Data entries
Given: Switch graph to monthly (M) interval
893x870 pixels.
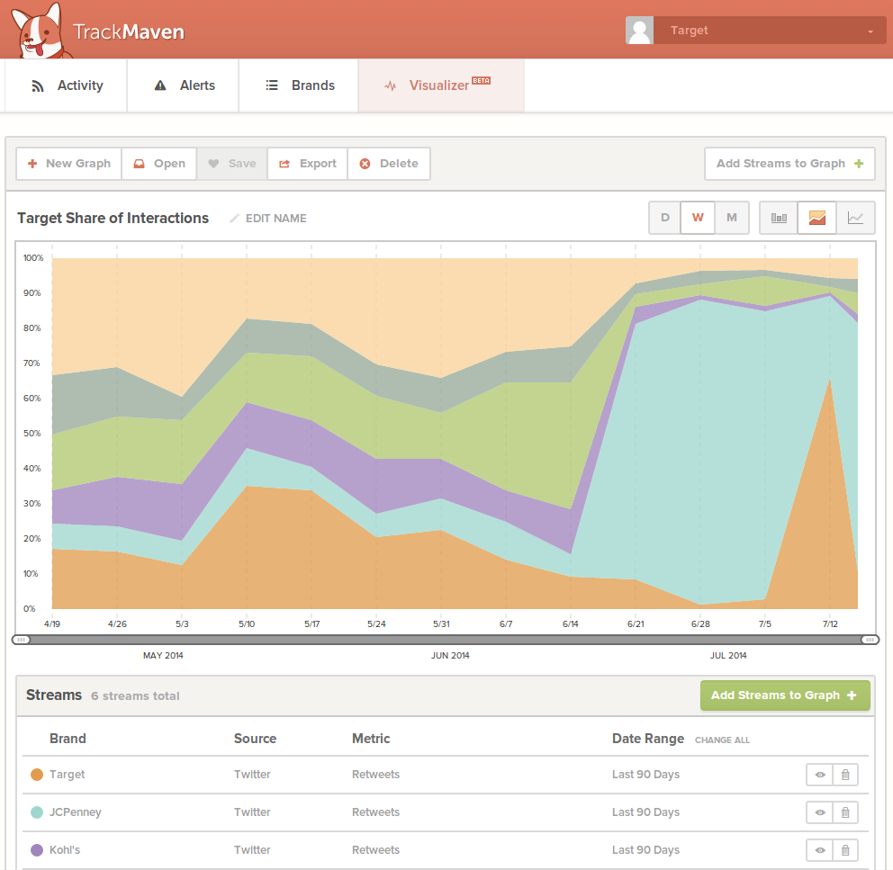Looking at the screenshot, I should tap(732, 218).
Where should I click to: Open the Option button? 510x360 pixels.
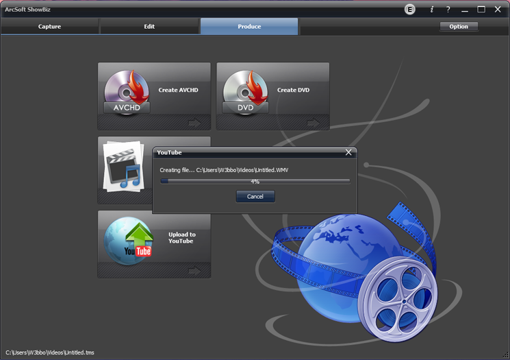459,26
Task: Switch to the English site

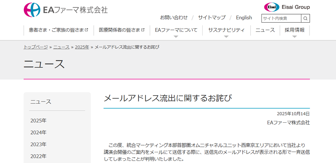Action: pos(244,17)
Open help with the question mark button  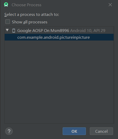coord(9,131)
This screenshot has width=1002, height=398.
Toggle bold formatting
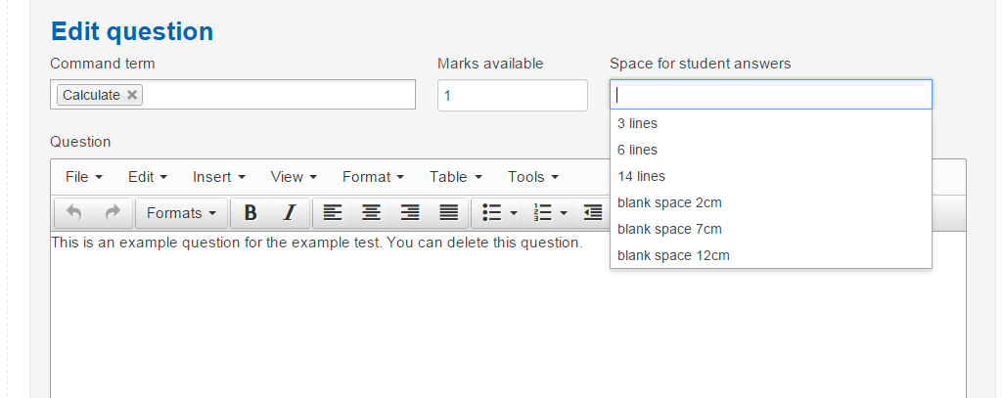click(x=251, y=213)
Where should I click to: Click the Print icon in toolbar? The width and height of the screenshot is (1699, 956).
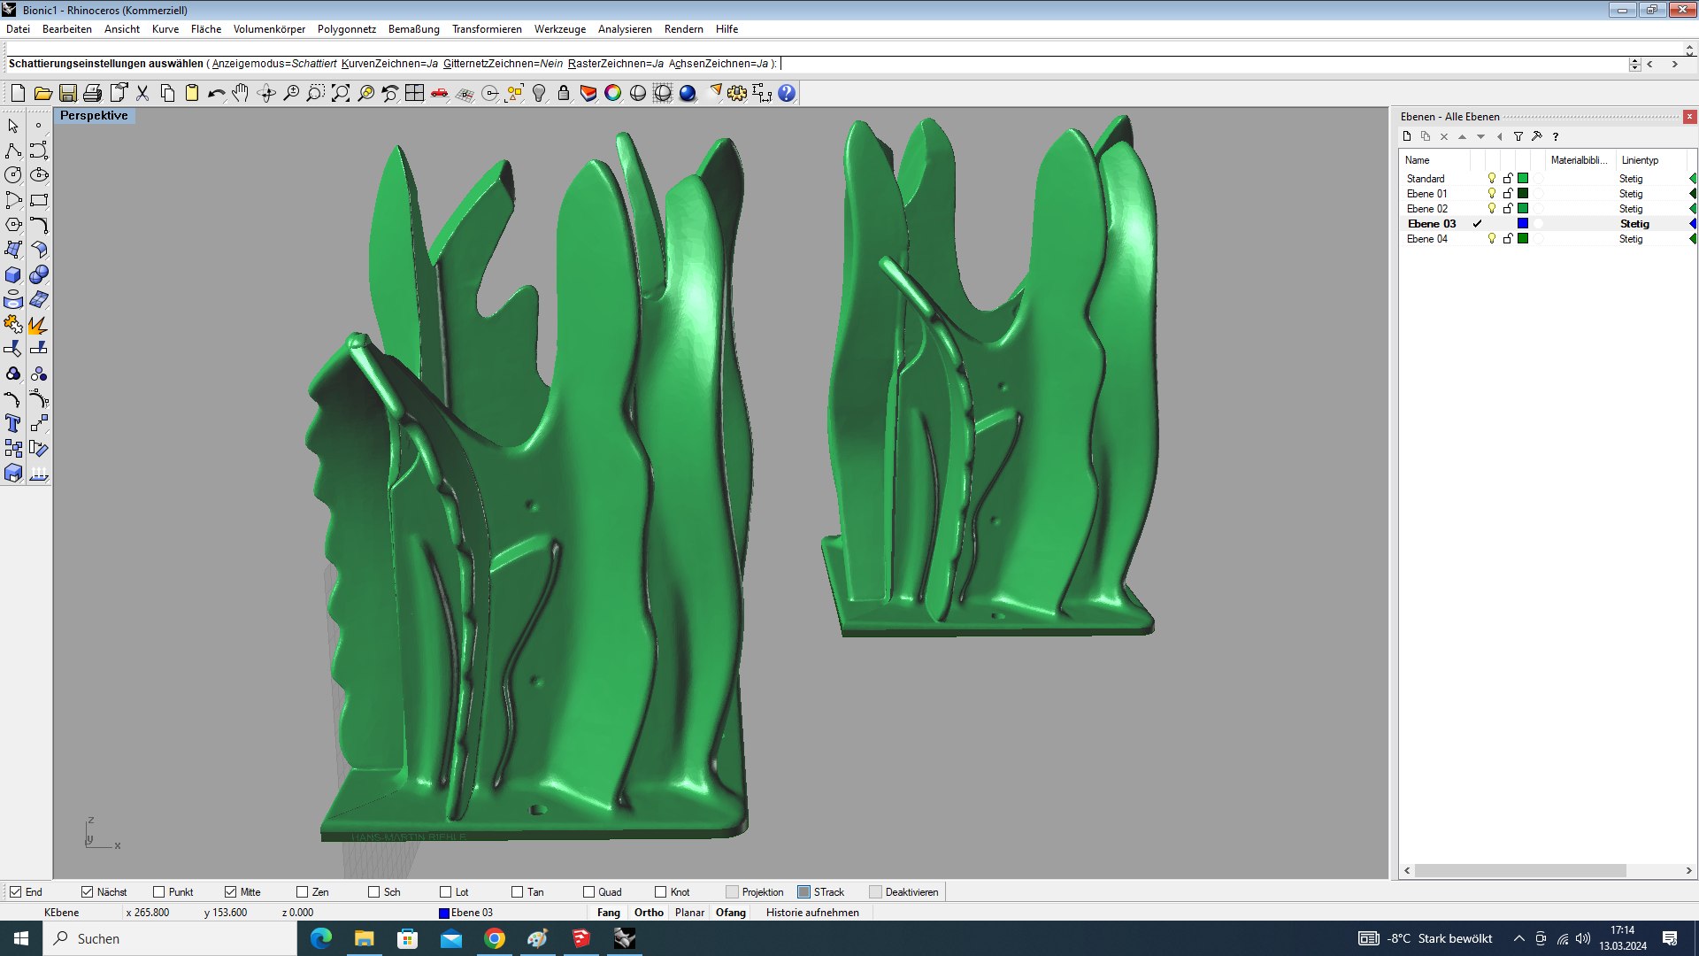click(x=92, y=93)
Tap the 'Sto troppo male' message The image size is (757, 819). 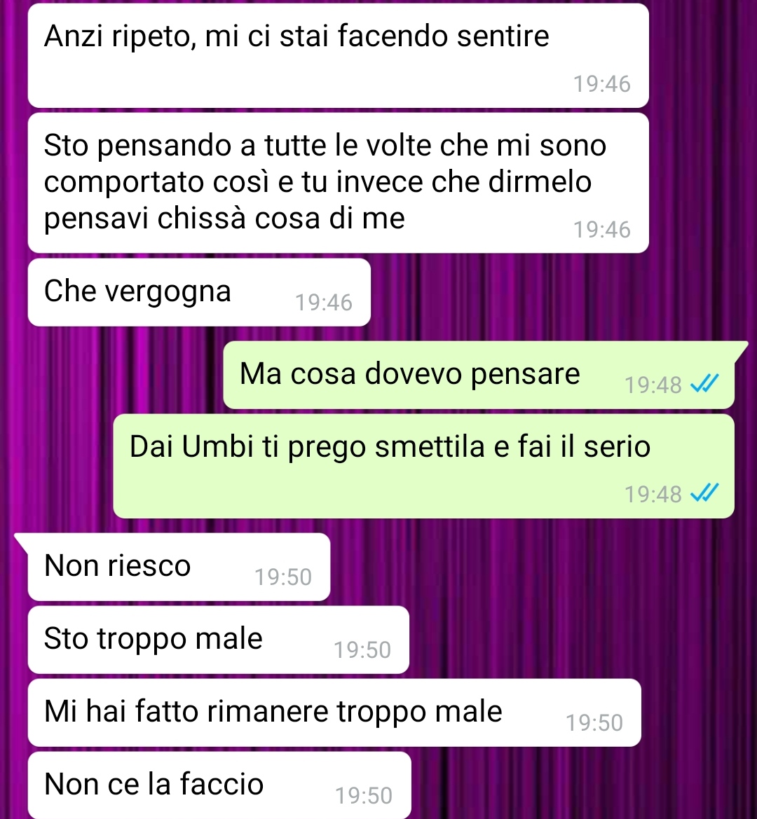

> **REQUIRED ACTION**
A faithful copy is needed of the lines from the one containing "Where should I click to: Click" through the last line of the data above, with pictures left out.

> **REPLY**
Where should I click to: Click the Print icon in toolbar? The width and height of the screenshot is (1699, 956).
click(x=92, y=93)
Tap the 'Sto troppo male' message The image size is (757, 819). 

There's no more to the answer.